— Records provided —
______________________________

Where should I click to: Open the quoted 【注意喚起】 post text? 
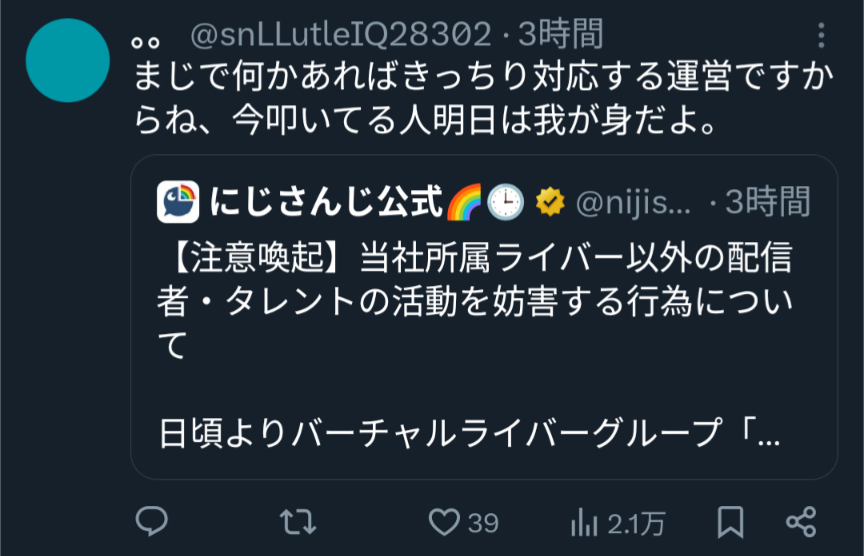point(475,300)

______________________________

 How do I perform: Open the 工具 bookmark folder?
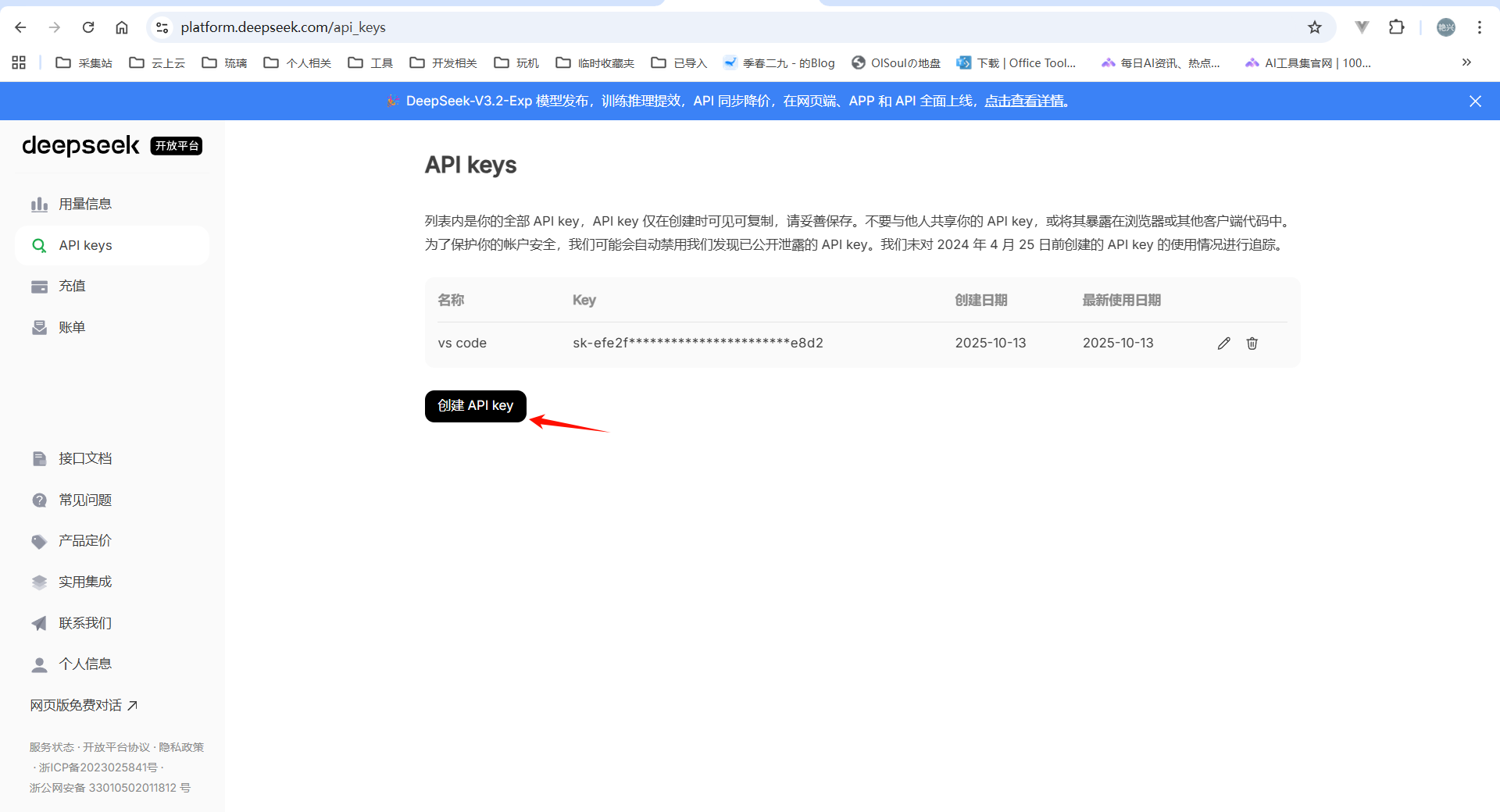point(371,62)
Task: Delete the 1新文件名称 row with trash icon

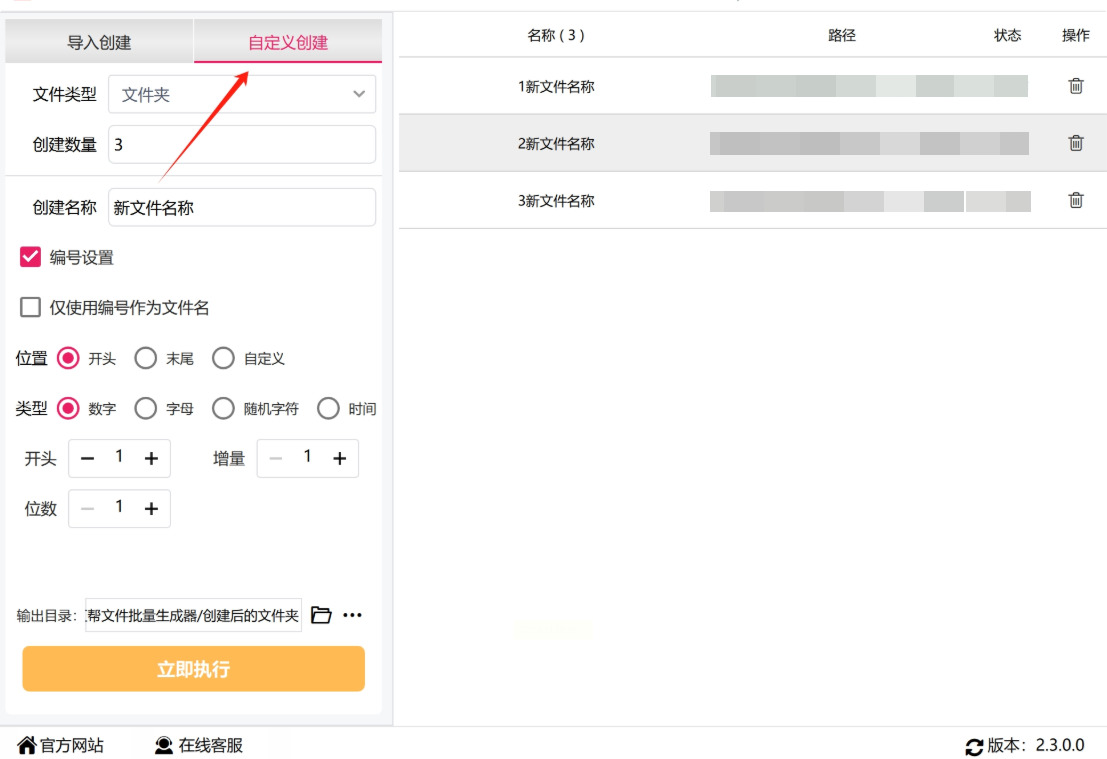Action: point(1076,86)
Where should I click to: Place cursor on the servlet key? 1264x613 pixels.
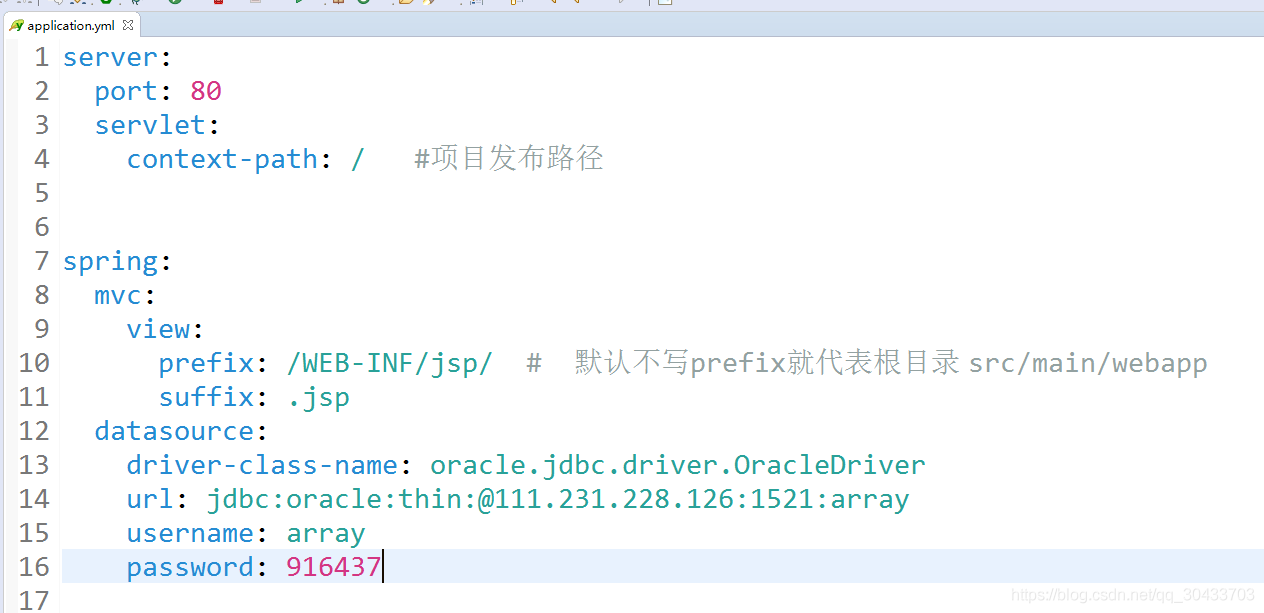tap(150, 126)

______________________________

Repeat the rows that open with the line containing "How do I perform: Open" and close with the line containing "tap(150, 126)", word for word, leaving the pictures out of your answer.

— Correct response —
 How do I perform: Open the 工具 bookmark folder?
point(371,62)
Task: Delete the 1新文件名称 row with trash icon

Action: point(1076,86)
Where should I click to: Place cursor on the servlet key? 1264x613 pixels.
tap(150, 126)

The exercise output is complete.